R/gglasso.R In emeryyi/gglasso: Group Lasso Penalized Learning Using a Unified BMD Algorithm

Documented in gglasso

#' Fits the regularization paths for group-lasso penalized learning problems
#'
#' Fits regularization paths for group-lasso penalized learning problems at a
#' sequence of regularization parameters lambda.
#'
#' Note that the objective function for \code{"ls"} least squares is
#' \deqn{RSS/(2*n) + lambda * penalty;} for \code{"hsvm"} Huberized squared
#' hinge loss, \code{"sqsvm"} Squared hinge loss and \code{"logit"} logistic
#' regression, the objective function is \deqn{-loglik/n + lambda * penalty.}
#' Users can also tweak the penalty by choosing different penalty factor.
#'
#' For computing speed reason, if models are not converging or running slow,
#' consider increasing \code{eps}, decreasing \code{nlambda}, or increasing
#' \code{lambda.factor} before increasing \code{maxit}.
#'
#' @param x matrix of predictors, of dimension \eqn{n \times p}{n*p}; each row
#' is an observation vector.
#' @param y response variable. This argument should be quantitative for
#' regression (least squares), and a two-level factor for classification
#' (logistic model, huberized SVM, squared SVM).
#' @param group a vector of consecutive integers describing the grouping of the
#' coefficients (see example below).
#' @param loss a character string specifying the loss function to use, valid
#' options are: \itemize{ \item \code{"ls"} least squares loss (regression),
#' \item \code{"logit"} logistic loss (classification).  \item \code{"hsvm"}
#' Huberized squared hinge loss (classification), \item \code{"sqsvm"} Squared
#' hinge loss (classification), }Default is \code{"ls"}.
#' @param nlambda the number of \code{lambda} values - default is 100.

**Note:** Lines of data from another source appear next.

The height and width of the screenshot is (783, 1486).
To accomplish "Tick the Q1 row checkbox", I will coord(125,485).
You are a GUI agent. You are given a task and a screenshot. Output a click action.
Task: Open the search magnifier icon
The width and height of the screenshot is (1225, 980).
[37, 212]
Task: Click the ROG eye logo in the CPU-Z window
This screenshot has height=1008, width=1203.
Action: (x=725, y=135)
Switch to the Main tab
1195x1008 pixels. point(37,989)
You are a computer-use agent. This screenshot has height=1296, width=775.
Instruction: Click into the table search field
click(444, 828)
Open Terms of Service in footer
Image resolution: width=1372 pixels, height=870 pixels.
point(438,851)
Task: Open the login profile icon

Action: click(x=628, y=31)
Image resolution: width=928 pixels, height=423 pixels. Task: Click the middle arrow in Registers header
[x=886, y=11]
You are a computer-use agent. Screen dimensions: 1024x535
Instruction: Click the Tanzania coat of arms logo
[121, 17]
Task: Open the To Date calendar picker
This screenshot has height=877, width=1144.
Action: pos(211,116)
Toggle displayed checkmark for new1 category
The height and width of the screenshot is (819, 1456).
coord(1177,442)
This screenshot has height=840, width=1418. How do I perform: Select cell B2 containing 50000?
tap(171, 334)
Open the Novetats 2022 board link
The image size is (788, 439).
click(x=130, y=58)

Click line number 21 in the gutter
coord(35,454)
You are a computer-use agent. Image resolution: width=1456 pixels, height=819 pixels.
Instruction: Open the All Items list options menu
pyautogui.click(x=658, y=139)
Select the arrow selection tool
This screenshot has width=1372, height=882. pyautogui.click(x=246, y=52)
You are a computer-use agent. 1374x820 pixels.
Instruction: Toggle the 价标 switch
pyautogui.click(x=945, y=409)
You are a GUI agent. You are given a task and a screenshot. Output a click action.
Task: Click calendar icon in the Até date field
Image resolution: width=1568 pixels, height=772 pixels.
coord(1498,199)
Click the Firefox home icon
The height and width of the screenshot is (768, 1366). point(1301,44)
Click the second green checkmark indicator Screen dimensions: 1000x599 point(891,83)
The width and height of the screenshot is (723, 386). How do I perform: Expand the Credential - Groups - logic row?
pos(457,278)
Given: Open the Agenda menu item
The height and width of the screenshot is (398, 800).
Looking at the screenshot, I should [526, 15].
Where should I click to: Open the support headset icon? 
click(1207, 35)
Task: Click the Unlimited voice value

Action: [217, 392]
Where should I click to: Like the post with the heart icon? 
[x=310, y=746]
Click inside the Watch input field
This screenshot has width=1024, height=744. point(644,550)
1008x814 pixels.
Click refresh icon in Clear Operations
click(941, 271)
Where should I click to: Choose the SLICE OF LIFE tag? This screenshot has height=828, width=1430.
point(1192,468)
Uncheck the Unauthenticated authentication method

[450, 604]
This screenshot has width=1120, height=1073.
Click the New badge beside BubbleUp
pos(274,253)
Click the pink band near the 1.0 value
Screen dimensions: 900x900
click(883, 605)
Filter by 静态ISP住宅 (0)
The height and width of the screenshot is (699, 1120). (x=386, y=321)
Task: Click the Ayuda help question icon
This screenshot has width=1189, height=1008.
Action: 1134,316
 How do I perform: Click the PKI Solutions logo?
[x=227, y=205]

#' @param lambda.factor the factor for getting the minimal lambda in
#' \code{lambda} sequence, where \code{min(lambda)} = \code{lambda.factor} *
#' \code{max(lambda)}.  \code{max(lambda)} is the smallest value of
#' \code{lambda} for which all coefficients are zero. The default depends on
#' the relationship between \eqn{n} (the number of rows in the matrix of
#' predictors) and \eqn{p} (the number of predictors). If \eqn{n >= p}, the
#' default is \code{0.001}, close to zero.  If \eqn{n<p}, the default is
#' \code{0.05}.  A very small value of \code{lambda.factor} will lead to a
#' saturated fit. It takes no effect if there is user-defined \code{lambda}
#' sequence.
#' @param lambda a user supplied \code{lambda} sequence. Typically, by leaving
#' this option unspecified users can have the program compute its own
#' \code{lambda} sequence based on \code{nlambda} and \code{lambda.factor}.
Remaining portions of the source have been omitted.